TASK PROMPT: Could you write out the data that follows, exactly and in full?

Dataset entries:

......

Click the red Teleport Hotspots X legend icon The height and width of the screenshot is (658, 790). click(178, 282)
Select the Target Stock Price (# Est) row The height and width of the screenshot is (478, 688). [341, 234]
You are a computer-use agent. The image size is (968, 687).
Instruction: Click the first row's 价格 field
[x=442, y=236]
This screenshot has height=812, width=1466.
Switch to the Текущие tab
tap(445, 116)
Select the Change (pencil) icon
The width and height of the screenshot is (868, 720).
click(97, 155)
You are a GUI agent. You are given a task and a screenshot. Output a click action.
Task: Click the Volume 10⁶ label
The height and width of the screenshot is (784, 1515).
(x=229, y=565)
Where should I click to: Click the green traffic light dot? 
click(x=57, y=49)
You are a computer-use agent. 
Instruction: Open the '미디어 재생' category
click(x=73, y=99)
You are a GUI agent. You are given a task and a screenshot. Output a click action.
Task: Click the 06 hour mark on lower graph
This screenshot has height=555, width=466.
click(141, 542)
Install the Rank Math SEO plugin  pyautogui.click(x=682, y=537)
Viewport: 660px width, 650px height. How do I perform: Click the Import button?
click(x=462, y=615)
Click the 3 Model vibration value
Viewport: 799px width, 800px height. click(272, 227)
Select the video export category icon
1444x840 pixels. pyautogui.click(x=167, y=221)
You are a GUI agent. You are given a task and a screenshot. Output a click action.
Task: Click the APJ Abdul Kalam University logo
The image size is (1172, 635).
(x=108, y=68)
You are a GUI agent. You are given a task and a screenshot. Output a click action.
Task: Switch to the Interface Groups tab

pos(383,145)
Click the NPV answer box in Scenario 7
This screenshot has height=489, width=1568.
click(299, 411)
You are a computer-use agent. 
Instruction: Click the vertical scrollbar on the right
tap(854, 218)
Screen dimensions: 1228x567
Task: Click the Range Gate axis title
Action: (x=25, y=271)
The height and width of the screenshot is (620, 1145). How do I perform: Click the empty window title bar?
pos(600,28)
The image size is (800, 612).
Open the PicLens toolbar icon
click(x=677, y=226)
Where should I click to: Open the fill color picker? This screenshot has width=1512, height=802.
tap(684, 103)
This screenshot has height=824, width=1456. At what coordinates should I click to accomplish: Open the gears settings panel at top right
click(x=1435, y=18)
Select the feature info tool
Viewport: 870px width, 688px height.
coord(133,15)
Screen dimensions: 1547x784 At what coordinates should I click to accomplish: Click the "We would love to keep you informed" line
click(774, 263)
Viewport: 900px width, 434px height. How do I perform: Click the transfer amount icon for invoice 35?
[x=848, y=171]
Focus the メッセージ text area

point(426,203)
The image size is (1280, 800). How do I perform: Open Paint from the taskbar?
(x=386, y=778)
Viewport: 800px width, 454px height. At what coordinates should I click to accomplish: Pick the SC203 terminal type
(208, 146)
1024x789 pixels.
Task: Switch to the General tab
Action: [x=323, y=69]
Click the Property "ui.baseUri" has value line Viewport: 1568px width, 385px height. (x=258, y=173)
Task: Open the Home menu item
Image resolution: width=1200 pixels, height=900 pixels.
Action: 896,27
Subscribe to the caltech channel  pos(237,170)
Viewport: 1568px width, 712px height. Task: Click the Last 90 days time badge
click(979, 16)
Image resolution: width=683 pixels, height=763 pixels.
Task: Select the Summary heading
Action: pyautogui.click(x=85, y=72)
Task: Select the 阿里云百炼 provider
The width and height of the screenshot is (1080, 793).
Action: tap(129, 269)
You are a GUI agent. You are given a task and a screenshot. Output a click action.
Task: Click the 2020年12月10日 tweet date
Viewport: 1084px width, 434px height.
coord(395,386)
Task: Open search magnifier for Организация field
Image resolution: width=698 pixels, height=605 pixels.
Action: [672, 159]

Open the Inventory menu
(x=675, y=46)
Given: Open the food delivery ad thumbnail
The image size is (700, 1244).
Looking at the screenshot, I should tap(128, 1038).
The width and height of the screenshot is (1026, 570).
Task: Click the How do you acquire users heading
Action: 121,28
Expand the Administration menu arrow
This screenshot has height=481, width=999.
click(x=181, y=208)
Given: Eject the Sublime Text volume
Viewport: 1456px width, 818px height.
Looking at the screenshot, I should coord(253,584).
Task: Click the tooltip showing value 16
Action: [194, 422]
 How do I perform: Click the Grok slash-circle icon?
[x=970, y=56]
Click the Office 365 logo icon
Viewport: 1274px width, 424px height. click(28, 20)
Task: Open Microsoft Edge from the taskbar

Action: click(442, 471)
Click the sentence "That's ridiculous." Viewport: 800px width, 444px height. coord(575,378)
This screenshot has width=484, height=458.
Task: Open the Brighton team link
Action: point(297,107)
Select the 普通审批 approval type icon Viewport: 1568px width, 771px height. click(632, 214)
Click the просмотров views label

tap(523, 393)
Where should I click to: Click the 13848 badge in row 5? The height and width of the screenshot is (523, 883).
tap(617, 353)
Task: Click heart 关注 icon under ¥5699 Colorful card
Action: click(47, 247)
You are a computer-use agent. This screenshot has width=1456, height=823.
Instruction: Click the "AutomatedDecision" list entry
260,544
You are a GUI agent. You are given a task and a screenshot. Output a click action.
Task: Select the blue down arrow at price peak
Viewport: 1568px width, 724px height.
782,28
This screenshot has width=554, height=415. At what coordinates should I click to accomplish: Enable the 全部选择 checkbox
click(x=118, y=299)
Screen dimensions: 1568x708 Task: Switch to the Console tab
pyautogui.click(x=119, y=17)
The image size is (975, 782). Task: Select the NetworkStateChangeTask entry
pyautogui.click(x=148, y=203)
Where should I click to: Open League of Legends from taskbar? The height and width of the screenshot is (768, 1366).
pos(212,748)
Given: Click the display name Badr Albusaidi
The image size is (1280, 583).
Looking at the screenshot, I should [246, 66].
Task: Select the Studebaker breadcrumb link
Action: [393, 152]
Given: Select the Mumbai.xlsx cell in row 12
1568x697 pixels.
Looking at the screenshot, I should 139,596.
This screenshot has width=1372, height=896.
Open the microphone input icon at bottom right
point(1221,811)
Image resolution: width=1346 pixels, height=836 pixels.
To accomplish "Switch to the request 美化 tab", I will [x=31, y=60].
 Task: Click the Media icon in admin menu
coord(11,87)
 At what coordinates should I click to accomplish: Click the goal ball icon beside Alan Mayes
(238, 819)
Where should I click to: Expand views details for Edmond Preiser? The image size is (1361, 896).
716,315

......

RESULT OF THIS TASK:
Click the red Teleport Hotspots X legend icon The height and width of the screenshot is (658, 790). click(178, 282)
Select the Target Stock Price (# Est) row The height and width of the screenshot is (478, 688). [341, 234]
You are a computer-use agent. The image size is (968, 687).
Instruction: Click the first row's 价格 field
[x=442, y=236]
This screenshot has height=812, width=1466.
Switch to the Текущие tab
tap(445, 116)
Select the Change (pencil) icon
The width and height of the screenshot is (868, 720).
click(97, 155)
You are a GUI agent. You are given a task and a screenshot. Output a click action.
Task: Click the Volume 10⁶ label
The height and width of the screenshot is (784, 1515).
(x=229, y=565)
Where should I click to: Click the green traffic light dot? 
click(x=57, y=49)
You are a computer-use agent. 
Instruction: Open the '미디어 재생' category
click(x=73, y=99)
You are a GUI agent. You are given a task and a screenshot. Output a click action.
Task: Click the 06 hour mark on lower graph
This screenshot has height=555, width=466.
click(141, 542)
Install the Rank Math SEO plugin  pyautogui.click(x=682, y=537)
Viewport: 660px width, 650px height. How do I perform: Click the Import button?
click(x=462, y=615)
Click the 3 Model vibration value
Viewport: 799px width, 800px height. click(272, 227)
Select the video export category icon
1444x840 pixels. pyautogui.click(x=167, y=221)
You are a GUI agent. You are given a task and a screenshot. Output a click action.
Task: Click the APJ Abdul Kalam University logo
The image size is (1172, 635).
(x=108, y=68)
You are a GUI agent. You are given a task and a screenshot. Output a click action.
Task: Switch to the Interface Groups tab

pos(383,145)
Click the NPV answer box in Scenario 7
This screenshot has height=489, width=1568.
click(299, 411)
You are a computer-use agent. 
Instruction: Click the vertical scrollbar on the right
tap(854, 218)
Screen dimensions: 1228x567
Task: Click the Range Gate axis title
Action: (x=25, y=271)
The height and width of the screenshot is (620, 1145). How do I perform: Click the empty window title bar?
pos(600,28)
The image size is (800, 612).
Open the PicLens toolbar icon
click(x=677, y=226)
Where should I click to: Open the fill color picker? This screenshot has width=1512, height=802.
tap(684, 103)
This screenshot has height=824, width=1456. At what coordinates should I click to accomplish: Open the gears settings panel at top right
click(x=1435, y=18)
Select the feature info tool
Viewport: 870px width, 688px height.
coord(133,15)
Screen dimensions: 1547x784 At what coordinates should I click to accomplish: Click the "We would love to keep you informed" line
click(774, 263)
Viewport: 900px width, 434px height. How do I perform: Click the transfer amount icon for invoice 35?
[x=848, y=171]
Focus the メッセージ text area

point(426,203)
The image size is (1280, 800). How do I perform: Open Paint from the taskbar?
(x=386, y=778)
Viewport: 800px width, 454px height. At what coordinates should I click to accomplish: Pick the SC203 terminal type
(208, 146)
1024x789 pixels.
Task: Switch to the General tab
Action: [x=323, y=69]
Click the Property "ui.baseUri" has value line Viewport: 1568px width, 385px height. (x=258, y=173)
Task: Open the Home menu item
Image resolution: width=1200 pixels, height=900 pixels.
Action: 896,27
Subscribe to the caltech channel  pos(237,170)
Viewport: 1568px width, 712px height. Task: Click the Last 90 days time badge
click(979, 16)
Image resolution: width=683 pixels, height=763 pixels.
Task: Select the Summary heading
Action: pyautogui.click(x=85, y=72)
Task: Select the 阿里云百炼 provider
The width and height of the screenshot is (1080, 793).
Action: tap(129, 269)
You are a GUI agent. You are given a task and a screenshot. Output a click action.
Task: Click the 2020年12月10日 tweet date
Viewport: 1084px width, 434px height.
coord(395,386)
Task: Open search magnifier for Организация field
Image resolution: width=698 pixels, height=605 pixels.
Action: [672, 159]

Open the Inventory menu
(x=675, y=46)
Given: Open the food delivery ad thumbnail
The image size is (700, 1244).
Looking at the screenshot, I should tap(128, 1038).
The width and height of the screenshot is (1026, 570).
Task: Click the How do you acquire users heading
Action: 121,28
Expand the Administration menu arrow
This screenshot has height=481, width=999.
click(x=181, y=208)
Given: Eject the Sublime Text volume
Viewport: 1456px width, 818px height.
Looking at the screenshot, I should coord(253,584).
Task: Click the tooltip showing value 16
Action: [194, 422]
 How do I perform: Click the Grok slash-circle icon?
[x=970, y=56]
Click the Office 365 logo icon
Viewport: 1274px width, 424px height. click(28, 20)
Task: Open Microsoft Edge from the taskbar

Action: click(442, 471)
Click the sentence "That's ridiculous." Viewport: 800px width, 444px height. coord(575,378)
This screenshot has width=484, height=458.
Task: Open the Brighton team link
Action: point(297,107)
Select the 普通审批 approval type icon Viewport: 1568px width, 771px height. click(632, 214)
Click the просмотров views label

tap(523, 393)
Where should I click to: Click the 13848 badge in row 5? The height and width of the screenshot is (523, 883).
tap(617, 353)
Task: Click heart 关注 icon under ¥5699 Colorful card
Action: click(47, 247)
You are a computer-use agent. This screenshot has width=1456, height=823.
Instruction: Click the "AutomatedDecision" list entry
260,544
You are a GUI agent. You are given a task and a screenshot. Output a click action.
Task: Select the blue down arrow at price peak
Viewport: 1568px width, 724px height.
782,28
This screenshot has width=554, height=415. At what coordinates should I click to accomplish: Enable the 全部选择 checkbox
click(x=118, y=299)
Screen dimensions: 1568x708 Task: Switch to the Console tab
pyautogui.click(x=119, y=17)
The image size is (975, 782). Task: Select the NetworkStateChangeTask entry
pyautogui.click(x=148, y=203)
Where should I click to: Open League of Legends from taskbar? The height and width of the screenshot is (768, 1366).
pos(212,748)
Given: Click the display name Badr Albusaidi
The image size is (1280, 583).
Looking at the screenshot, I should [246, 66].
Task: Select the Studebaker breadcrumb link
Action: [393, 152]
Given: Select the Mumbai.xlsx cell in row 12
1568x697 pixels.
Looking at the screenshot, I should 139,596.
This screenshot has width=1372, height=896.
Open the microphone input icon at bottom right
point(1221,811)
Image resolution: width=1346 pixels, height=836 pixels.
To accomplish "Switch to the request 美化 tab", I will [x=31, y=60].
 Task: Click the Media icon in admin menu
coord(11,87)
 At what coordinates should I click to accomplish: Click the goal ball icon beside Alan Mayes
(238, 819)
Where should I click to: Expand views details for Edmond Preiser? The image size is (1361, 896).
716,315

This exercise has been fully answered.